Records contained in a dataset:

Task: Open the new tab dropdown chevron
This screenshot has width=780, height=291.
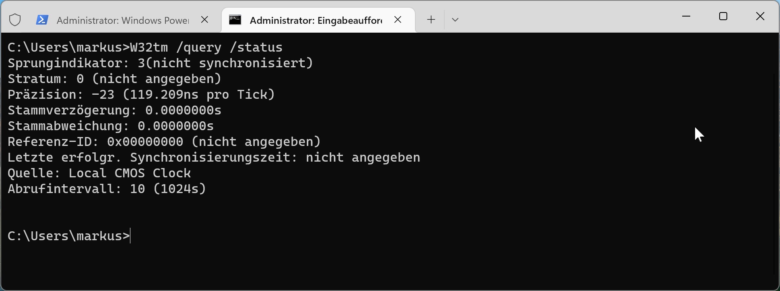Action: pos(455,19)
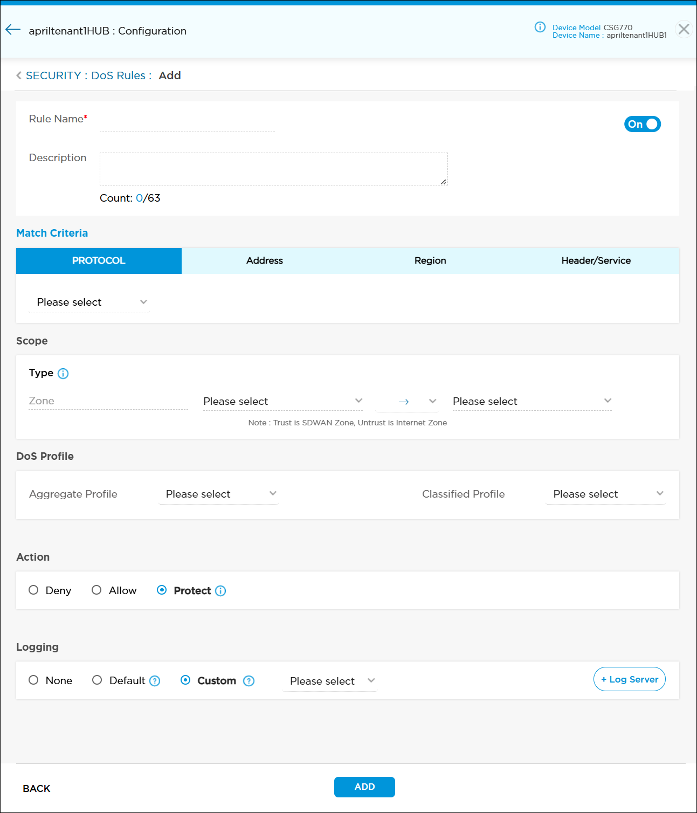Show the Protect action info tooltip icon
This screenshot has width=697, height=813.
220,591
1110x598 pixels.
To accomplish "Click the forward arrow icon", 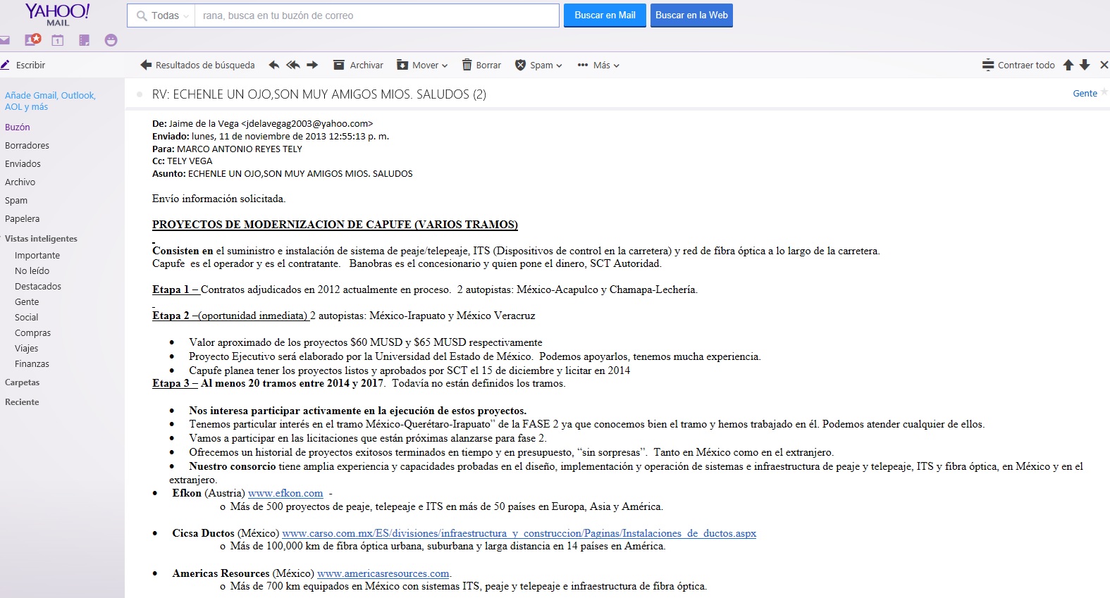I will [312, 65].
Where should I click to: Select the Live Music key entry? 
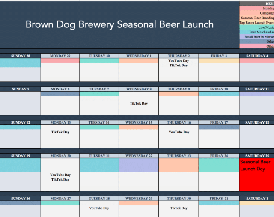257,27
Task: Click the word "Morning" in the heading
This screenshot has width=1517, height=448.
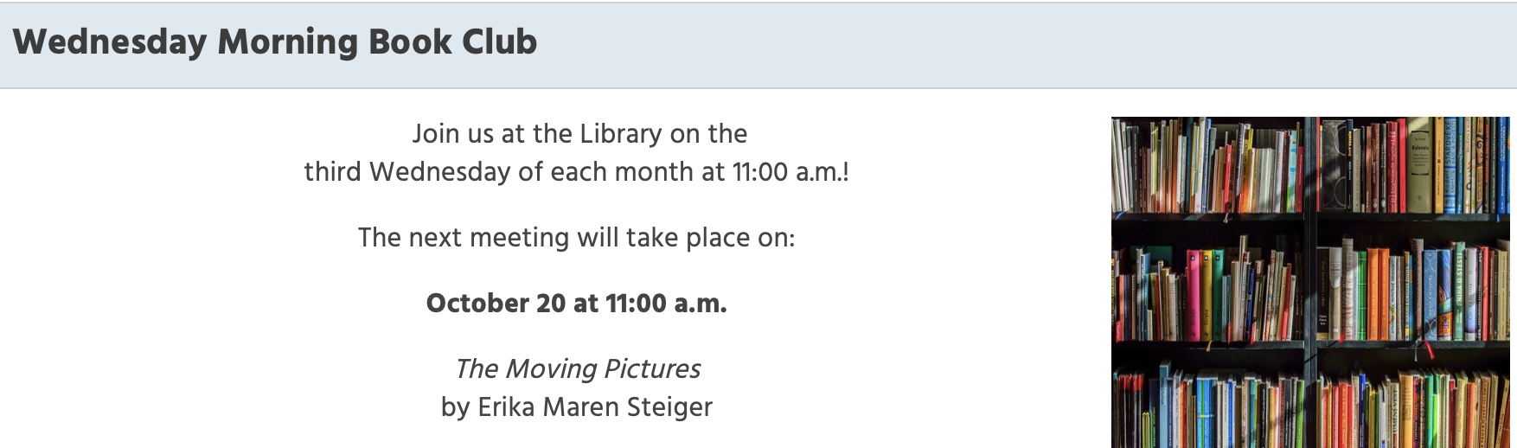Action: (287, 42)
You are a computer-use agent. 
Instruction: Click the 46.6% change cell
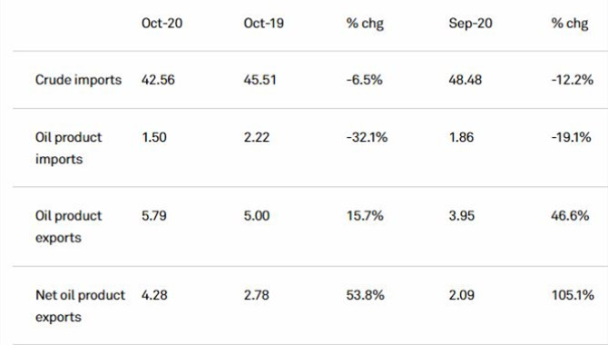coord(570,216)
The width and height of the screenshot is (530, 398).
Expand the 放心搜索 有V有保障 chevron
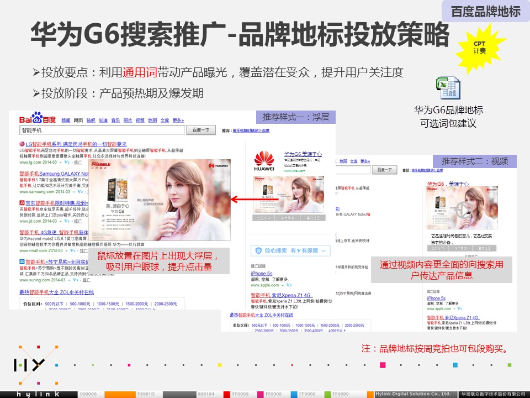(324, 250)
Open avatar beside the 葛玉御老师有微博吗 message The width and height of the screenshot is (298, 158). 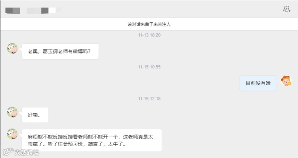(x=12, y=48)
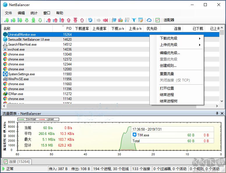Close the traffic chart panel
The image size is (226, 173).
222,113
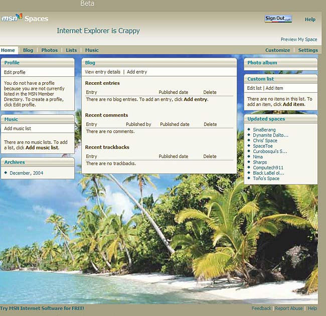Screen dimensions: 326x316
Task: Click Add item in Custom list
Action: point(274,88)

__BRIEF__
Ending at the line with "1110x598 pixels.", reproduce exactly the lines that begin at the top of the data, and include no pictures.

__RESPONSE TO THIS EXERCISE__
Task: Open the new tab dropdown chevron
This screenshot has width=780, height=291.
Action: pos(455,19)
Show the Protect action info tooltip icon
This screenshot has width=697, height=813.
220,591
1110x598 pixels.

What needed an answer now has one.